I'll let you know what happens and I'm sorry I misled everyone about the cable.
 
Thanks guys: it's orange so the cable is good. The piece doesn't include any thing I can read after the number.
I asked my friend to call the contractor and ask about the breaker and cable. He said he would.

I'll let you know what happens and I'm sorry I misled everyone about the cable.

No worries, you didn't mislead - then the only thing that is wrong is that he put it on a 40A breaker instead of a 30A breaker. If you swap the breaker out, you'll be ok. Maximum charging current is 24A. Because you used the Tesla 14-30 adapter, it automatically set that 24A for you.
 
Just to close this out, my friend went back to his electrician who said the 40 amp breaker is correct. I cannot convince my friend otherwise. The good news is that apparently the outlet will only be used to charge a Tesla which will limit the draw to 24 amps.

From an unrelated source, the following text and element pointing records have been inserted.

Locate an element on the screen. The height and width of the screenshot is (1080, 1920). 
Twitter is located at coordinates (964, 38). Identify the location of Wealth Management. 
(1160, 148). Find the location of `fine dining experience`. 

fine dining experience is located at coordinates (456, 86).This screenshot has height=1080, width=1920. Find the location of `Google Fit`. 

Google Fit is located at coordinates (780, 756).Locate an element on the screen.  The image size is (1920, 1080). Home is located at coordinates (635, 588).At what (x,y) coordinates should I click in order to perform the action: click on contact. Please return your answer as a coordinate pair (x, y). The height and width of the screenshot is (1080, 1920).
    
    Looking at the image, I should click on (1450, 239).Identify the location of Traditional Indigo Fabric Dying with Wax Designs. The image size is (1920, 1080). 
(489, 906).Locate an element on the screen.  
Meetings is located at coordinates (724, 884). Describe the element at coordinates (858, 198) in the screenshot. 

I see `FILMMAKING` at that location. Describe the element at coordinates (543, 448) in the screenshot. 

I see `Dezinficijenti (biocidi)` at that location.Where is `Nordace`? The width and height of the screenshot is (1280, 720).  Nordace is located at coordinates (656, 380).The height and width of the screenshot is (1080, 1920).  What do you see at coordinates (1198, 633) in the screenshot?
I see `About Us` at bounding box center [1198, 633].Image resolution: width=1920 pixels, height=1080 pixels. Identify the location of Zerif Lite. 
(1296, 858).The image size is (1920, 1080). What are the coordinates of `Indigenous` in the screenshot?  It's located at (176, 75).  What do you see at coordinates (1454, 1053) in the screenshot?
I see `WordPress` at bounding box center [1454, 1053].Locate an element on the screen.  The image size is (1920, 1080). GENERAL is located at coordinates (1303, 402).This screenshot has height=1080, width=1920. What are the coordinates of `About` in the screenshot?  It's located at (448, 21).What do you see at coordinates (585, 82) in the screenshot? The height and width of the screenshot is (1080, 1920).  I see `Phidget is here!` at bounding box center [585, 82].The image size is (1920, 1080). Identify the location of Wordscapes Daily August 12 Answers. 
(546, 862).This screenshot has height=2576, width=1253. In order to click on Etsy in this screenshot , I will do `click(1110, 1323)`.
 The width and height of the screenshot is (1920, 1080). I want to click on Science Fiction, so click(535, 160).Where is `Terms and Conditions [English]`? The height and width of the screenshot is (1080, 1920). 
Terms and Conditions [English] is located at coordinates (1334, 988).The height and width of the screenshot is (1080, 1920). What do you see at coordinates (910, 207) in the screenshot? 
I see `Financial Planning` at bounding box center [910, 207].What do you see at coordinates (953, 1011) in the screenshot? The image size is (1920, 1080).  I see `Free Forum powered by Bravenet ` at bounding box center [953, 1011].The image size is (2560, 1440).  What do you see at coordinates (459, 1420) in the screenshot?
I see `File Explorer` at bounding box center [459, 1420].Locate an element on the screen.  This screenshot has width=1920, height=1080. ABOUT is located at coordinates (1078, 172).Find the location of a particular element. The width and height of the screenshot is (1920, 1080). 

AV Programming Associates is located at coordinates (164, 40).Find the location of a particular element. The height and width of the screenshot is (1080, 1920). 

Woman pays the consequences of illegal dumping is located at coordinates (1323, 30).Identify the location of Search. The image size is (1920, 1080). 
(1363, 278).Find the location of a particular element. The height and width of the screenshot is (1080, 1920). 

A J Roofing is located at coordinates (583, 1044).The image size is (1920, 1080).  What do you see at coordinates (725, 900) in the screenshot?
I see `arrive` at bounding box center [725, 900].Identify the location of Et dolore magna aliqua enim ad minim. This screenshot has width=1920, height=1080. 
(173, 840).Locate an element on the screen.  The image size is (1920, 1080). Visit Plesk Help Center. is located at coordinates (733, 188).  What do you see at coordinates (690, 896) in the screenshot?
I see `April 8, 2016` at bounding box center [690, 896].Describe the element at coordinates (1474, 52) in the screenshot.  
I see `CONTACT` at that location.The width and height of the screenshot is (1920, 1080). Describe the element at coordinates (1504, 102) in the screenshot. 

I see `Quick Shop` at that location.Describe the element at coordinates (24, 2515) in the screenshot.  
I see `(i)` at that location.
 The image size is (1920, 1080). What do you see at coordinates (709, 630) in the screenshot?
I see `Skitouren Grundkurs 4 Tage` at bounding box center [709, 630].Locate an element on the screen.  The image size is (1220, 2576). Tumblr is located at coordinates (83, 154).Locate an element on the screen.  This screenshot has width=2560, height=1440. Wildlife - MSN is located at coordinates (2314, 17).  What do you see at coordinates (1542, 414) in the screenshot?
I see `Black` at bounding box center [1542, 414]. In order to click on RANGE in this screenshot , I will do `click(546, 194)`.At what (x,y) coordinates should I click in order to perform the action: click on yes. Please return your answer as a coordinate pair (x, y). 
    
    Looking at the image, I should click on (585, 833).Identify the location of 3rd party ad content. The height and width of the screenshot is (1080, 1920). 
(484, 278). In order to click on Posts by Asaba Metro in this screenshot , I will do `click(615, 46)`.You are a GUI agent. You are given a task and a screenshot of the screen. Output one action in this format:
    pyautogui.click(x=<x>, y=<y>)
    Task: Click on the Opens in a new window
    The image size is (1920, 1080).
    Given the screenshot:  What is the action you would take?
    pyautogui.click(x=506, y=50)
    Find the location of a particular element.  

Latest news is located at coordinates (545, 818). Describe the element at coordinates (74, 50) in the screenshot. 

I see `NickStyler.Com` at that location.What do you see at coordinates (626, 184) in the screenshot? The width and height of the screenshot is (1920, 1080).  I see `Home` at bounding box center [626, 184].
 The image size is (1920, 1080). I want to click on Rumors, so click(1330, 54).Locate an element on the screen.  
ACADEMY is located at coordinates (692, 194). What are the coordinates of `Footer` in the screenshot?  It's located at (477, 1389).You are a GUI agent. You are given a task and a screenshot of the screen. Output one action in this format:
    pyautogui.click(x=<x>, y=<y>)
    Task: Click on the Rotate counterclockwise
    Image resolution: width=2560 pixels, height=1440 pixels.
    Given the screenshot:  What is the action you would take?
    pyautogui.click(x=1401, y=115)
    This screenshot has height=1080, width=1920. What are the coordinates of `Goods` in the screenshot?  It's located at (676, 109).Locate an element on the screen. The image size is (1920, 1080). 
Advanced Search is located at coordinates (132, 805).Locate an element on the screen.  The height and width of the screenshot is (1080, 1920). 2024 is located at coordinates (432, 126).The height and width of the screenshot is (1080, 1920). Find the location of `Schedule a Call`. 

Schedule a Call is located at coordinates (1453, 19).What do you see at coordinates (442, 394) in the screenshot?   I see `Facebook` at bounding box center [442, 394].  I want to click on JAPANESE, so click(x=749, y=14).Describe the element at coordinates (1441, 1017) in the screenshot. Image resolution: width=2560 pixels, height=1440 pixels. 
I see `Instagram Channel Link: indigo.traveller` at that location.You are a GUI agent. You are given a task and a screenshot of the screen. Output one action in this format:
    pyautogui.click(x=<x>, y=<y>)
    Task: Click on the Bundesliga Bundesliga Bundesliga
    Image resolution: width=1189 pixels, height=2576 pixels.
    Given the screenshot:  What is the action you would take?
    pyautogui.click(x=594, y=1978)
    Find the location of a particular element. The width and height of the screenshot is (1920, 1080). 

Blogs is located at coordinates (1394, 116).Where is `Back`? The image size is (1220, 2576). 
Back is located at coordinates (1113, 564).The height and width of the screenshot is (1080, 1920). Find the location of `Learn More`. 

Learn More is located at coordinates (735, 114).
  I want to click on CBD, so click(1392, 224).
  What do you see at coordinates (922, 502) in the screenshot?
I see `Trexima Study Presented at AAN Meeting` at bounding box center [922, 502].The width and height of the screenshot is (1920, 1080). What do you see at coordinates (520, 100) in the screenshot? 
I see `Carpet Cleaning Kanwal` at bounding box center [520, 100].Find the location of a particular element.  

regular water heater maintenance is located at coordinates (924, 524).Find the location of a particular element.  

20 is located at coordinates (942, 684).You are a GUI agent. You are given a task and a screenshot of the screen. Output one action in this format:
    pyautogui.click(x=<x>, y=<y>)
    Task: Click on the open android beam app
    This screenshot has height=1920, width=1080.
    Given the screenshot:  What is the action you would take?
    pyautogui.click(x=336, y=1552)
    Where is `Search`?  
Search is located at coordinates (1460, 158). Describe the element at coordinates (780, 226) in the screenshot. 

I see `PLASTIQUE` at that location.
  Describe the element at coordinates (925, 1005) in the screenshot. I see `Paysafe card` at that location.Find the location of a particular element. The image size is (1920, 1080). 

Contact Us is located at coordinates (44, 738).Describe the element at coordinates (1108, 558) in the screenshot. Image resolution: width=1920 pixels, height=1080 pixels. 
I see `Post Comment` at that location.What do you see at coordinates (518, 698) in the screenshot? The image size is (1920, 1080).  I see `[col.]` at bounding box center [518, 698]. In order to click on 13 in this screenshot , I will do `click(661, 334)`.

Thanks again for all of your help!
 
If you are ever at your friend's place again, please take a picture of his panel showing the "two 40 amp breakers" for that 14-30 receptacle. It is quite possible your friend, not being technical, is mishearing things. A picture would show us what is really happening.
 
Just to close this out, my friend went back to his electrician who said the 40 amp breaker is correct. I cannot convince my friend otherwise. The good news is that apparently the outlet will only be used to charge a Tesla which will limit the draw to 24 amps.

Thanks again for all of your help!

His electrician is not licensed, then, or isn't subject to code enforcement actions.

The NEC is crystal clear about this:

First, the #10 conductor makes it a 30A circuit and it needs to be protected with an OCPD at 30A:

Capture.PNG


At least it's safer than most violations I see - the 30A breaker with the proper Tesla adapter will limit charging to 24A, which is appropriate. It *should* be protected with a 30A breaker, but if your friend and his/her electrician are standing firm, not much you can do.